Posing doubts and formulating challenges in order to resolve objections or ethical uncertainties is a clear example of the healthy exercise in both ethics and science. In fact, the raising of serious ethical worries led scientists to look for solutions which avoided the destruction of human embryos; and that this effort possibly resulted in obtaining better outcomes from a scientific point of view. This strategy could perhaps be put to use in other similarly controversial fields.
In the case of cutting edge issues, which are still enveloped in possibilities and doubt, the problems must be presented unambiguously, so that ethical conclusions may be placed clearly and possible novel scientific solutions found. Commitment must be to the truth, a truth that is always provisional, refutable and questionable. Furthermore, the use of unfocussed images, poorly chosen simplistic metaphors and hyperbole should be avoided. In the words of Dietmar Mieth,46 ‘the term ‘stem cells' has become the magic password for entering a medical utopia where physicians will be able to overcome all human ailments once and for all'. Viewed from another perspective, the dangers and limitations of stem cell research were also often similarly exacerbated, namely in debates that linked the status of the embryo with more vast considerations in terms of human life.
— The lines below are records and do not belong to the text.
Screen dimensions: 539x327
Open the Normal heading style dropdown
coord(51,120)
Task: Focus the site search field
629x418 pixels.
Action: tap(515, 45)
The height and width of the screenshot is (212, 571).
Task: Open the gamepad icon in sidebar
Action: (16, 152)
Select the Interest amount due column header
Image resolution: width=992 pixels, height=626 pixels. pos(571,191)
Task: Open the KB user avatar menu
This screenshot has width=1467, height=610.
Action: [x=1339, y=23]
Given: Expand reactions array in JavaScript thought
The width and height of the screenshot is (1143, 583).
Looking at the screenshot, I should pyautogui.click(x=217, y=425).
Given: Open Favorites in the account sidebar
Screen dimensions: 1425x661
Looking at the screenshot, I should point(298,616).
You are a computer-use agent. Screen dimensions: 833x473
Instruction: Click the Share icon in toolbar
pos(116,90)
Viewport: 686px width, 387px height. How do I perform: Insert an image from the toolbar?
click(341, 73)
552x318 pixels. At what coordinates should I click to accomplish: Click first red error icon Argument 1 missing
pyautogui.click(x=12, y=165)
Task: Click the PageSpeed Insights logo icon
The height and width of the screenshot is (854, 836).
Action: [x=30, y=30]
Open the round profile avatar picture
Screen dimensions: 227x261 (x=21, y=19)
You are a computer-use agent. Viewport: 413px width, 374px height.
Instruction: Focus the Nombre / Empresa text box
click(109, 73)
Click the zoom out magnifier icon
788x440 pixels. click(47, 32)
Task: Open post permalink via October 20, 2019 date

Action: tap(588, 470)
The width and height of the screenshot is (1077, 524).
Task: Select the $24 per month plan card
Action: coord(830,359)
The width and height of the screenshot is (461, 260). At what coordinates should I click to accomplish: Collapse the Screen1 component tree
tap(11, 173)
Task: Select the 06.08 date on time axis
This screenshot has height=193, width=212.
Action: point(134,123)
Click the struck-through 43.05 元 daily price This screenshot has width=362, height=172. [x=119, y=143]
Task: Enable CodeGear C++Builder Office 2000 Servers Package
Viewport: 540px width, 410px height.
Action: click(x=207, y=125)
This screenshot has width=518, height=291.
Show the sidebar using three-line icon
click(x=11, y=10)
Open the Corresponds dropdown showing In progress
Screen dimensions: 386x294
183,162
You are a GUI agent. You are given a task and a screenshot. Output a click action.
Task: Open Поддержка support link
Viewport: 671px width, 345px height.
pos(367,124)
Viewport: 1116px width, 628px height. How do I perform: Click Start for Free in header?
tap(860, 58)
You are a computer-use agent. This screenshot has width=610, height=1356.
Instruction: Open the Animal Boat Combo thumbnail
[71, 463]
Another inherent question to this matter of hyperbole cannot be ignored: the fact that the dynamic imposed on these debates may create unfounded expectations or fears in vulnerable sections of society. Borrowing from Winston Churchill's famous observation on Russia, stem cell research has been ‘a riddle, wrapped in a mystery, inside an enigma'. But, like all worthwhile enigmas, it can render truths, both expected and unexpected. How they are subsequently framed and used should be a welcome challenge for the future.
This work received partial financial support via Fundação para a Ciência e a Tecnologia FCT.
The authors declare no conflict of interest.